At this important milestone, I’ve decided to reflect on the things I’ve learned over the past three years. If you’re thinking of flying solo, or feeling panicked with a newborn business on your hands, I hope it helps.
1. Running your own business is hard. Not hard like deciding what to grab from the Cornucopia in the Hunger Games, but hard because there’s noone else to hold your hand. So you need to take complete responsibility for Every Single Thing You Do. This is both good and bad.
2. Having a good accountant, bookkeeper and financial planner will make all the difference. Pay up now, so you can have more later.
3. Don’t lower your rates for a client. Ever. It’s better to take a part-time job and build up your client base slowly than to get a reputation for being cheap.
4. Your systems and processes may evolve, but they need to exist. From sending a quote to paying an invoice, creating templates and processes will help you streamline your sales and allow you to focus on doing the work.

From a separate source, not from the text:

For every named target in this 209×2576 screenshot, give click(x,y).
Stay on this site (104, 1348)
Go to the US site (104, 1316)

5. Trust your gut. The great thing about working for yourself is that you can choose not to work for the Crazy Ones. I can’t tell you how to spot the Crazy Ones, but you’ll soon learn. You’ll also learn that saying ‘no’ to these potential clients is less painful than the shame spiral of misery and regret they’ll cause.
6. You won’t make it in business if you don’t love what you do. And by love I mean work. On weekends, public holidays, 10 o’clock at night and 6 o’clock in the morning. If you expect to be successful at what you do without giving it everything you’ve got, then perhaps you’re better suited to full-time employment. Or you’re a mad genius and I want to know more.

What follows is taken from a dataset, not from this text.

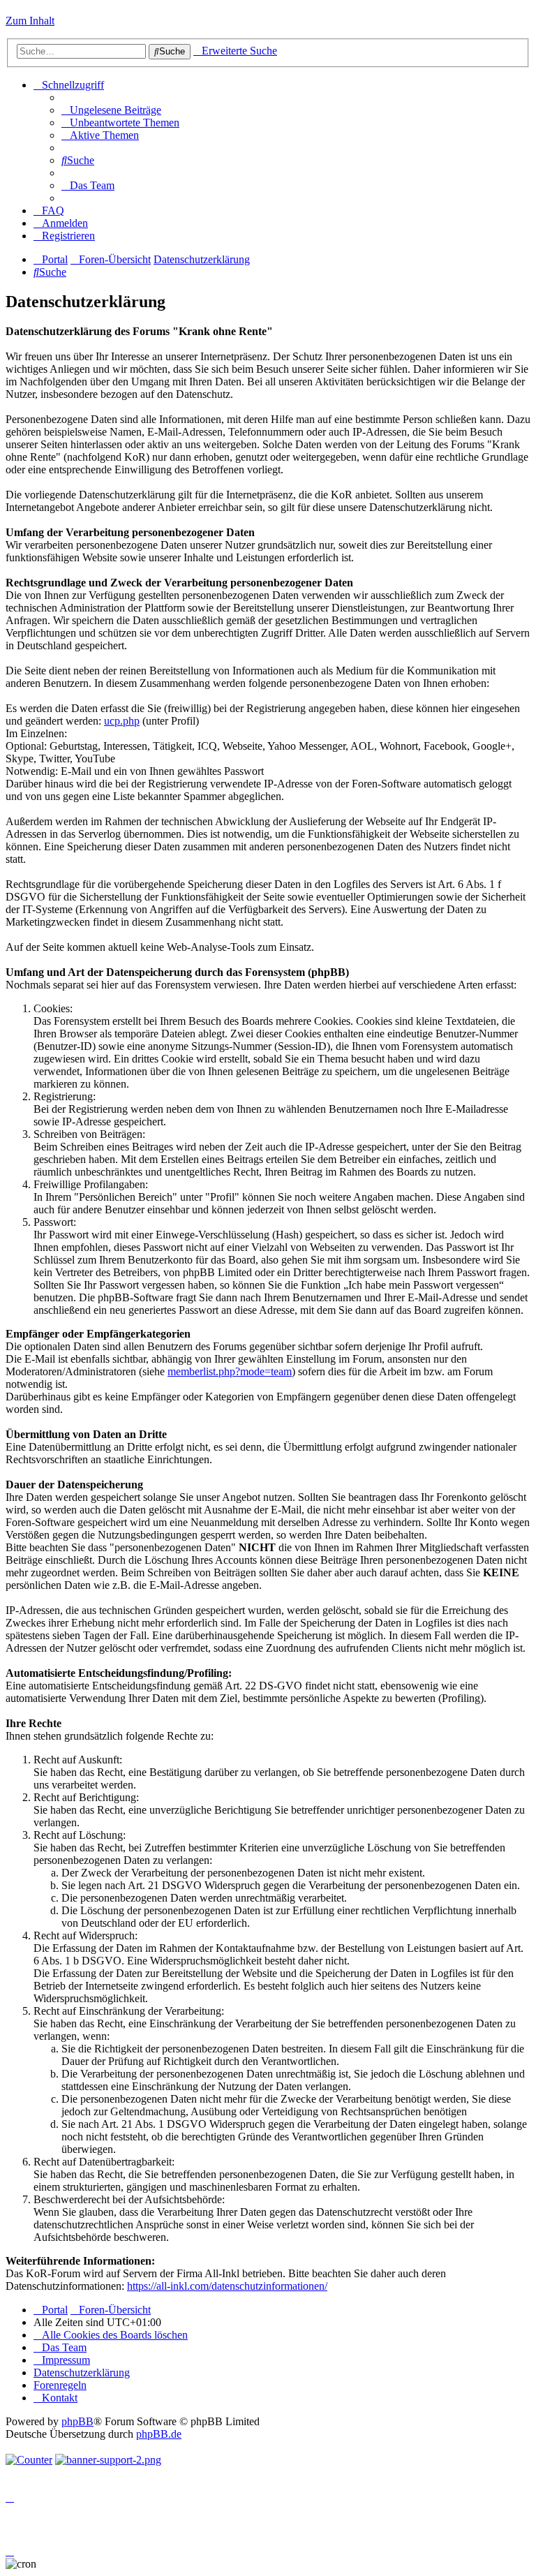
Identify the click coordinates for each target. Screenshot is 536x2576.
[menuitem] (111, 110)
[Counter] (29, 2460)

7. Like parenting (so they tell me), people who don’t have their own business won’t understand the challenges and joys of your day. Not really. So you need to find yourself a tribe of people who aren’t clients or anybody you’re trying to impress, and share. This isn’t networking, this is support. And it’s essential if you want to maintain your sanity.
8. Networking is fabulous, but only if you learn something new and meet someone different. If you don’t do both, it’s an expensive waste of time. And forget about spending hundreds every month to listen to famous people telling you how you should ‘believe in yourself’ and ‘never give up’ and other inspirational lessons. Inspiration does not pay the bills. Get back to work. And when you’re done, watch some nice videos on TED that will tell you exactly the same thing.
9. Perception is everything. Even if you’re at a BBQ with friends and someone asks what you do, make sure you sound professional and passionate about your work. You never know where you might find your next client.
10. Who you think your target audience is today, may not be that audience in three years. In fact, it probably won’t be. You’re very likely to be heading down a completely different path than the one you were walking down when you first started out. And you’ll probably be surprised at how grateful you are that you decided to head off that path in the first place.
Running my own business has been one of the most rewarding, creative, interesting and challenging things I’ve ever done. I hope you feel the same way.
How old is your business? Do you recognise these lessons, or have any of your own?